What Could the Performance Management System of the Future Look Like
The performance management of the future is likely to be far more “social” and “community-driven.” It may well rest in a social media interface that incorporates familiar Facebook-like features. There already exists social performance management platforms such as Rypple powered work.com, WorkSimple (getworksimple.com) and SuccessFactors(successfactors.com) which incorporate many of these features. Several organizations such as Facebook, Sunrun, LinkedIn and Spotify have abandoned traditional performance management approaches in favour of more “social” performance management models.
These “social” performance management systems could incorporate features such as the following:
- Real-time interactive micro-feedback from team members to encourage continuous improvement
- Social recognition systems incorporating badges and points systems
- Participative goal-setting and distribution of responsibility amongst employees and teams
- Ever-evolving real-time goals that will help organizations stay one step ahead of change
- Real-time visibility and visualization of performance against agreed goals and targets along with trends thus enabling course-correction
- Greater gamification to encourage productive competition and collaboration
- Community-driven performance appraisal
Social performance management systems, hence, will support a collaborative, empowered and real-time focus on performance improvement and employee development. Social goals will evolve and change in real time. Individual and team performance in alignment to these goals will be monitored and actioned upon real-time. Teams will be able to rally around these collaborative goals and foster continuous improvement, feedback and recognition. The responsibility of employee coaching will no longer rest solely on the shoulders of the supervisor – but instead will become a collaborative process where employees ask for and receive support across the organization’s network.
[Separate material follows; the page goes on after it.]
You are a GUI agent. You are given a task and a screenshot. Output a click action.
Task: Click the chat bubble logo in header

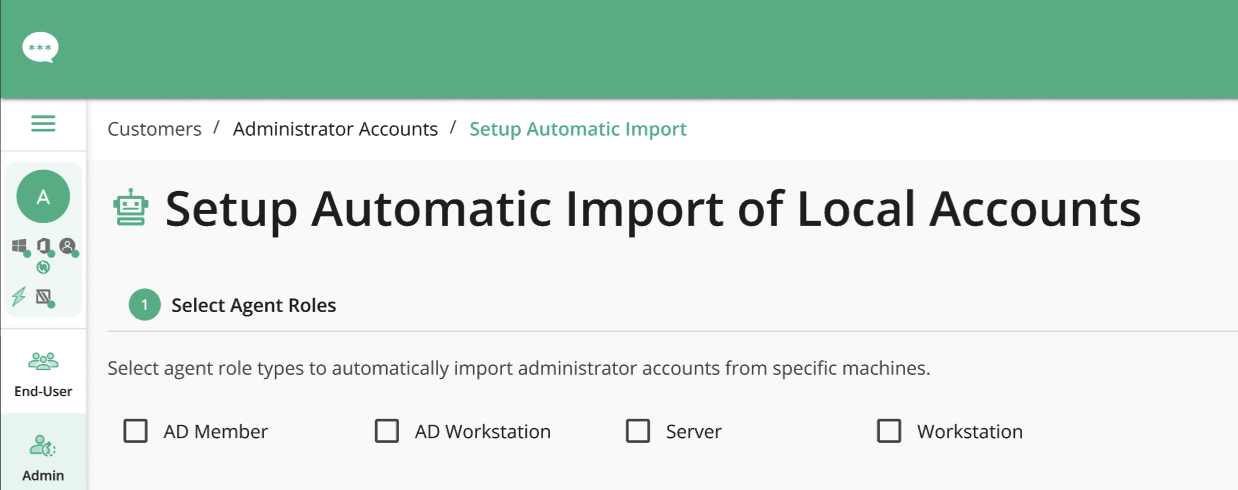click(x=41, y=47)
Moving to a “social” performance management approach is a step that is likely to be welcomed by the Gen Yers and Gen Xers who thrive in social and community-driven environments. A significant challenge in migrating to such a system may, however, lie in breaking traditional mindsets, especially of older employees who may be less familiar with social interfaces. These employees may be uncomfortable with the transparency and immediacy of such a system. A simple performance management interface that is based on a portal that they are already familiar with navigating (such as Facebook) may help ease adoption.
With the break-neck pace at which business is evolving today, organizations no longer have the time to wait for traditional performance management approaches to help them set goals and course-correct on an annual or semi-annual basis. The employee of the future will also have very different expectations from the workplace. The new paradigm of performance management will be about creating an environment that helps employees collaboratively set goals for themselves, give and receive real-time feedback and reshape approaches to ensure success. The opportunity of “social” performance management approaches lies in unlocking the power of collective action and in creating a self-regulating system where employees manage their own performance within an empowered and collaborative environment.
Niranjana Harikumar is an organizational development consultant who has consulted with several organizations in the areas of talent management, leadership development and employer brand management.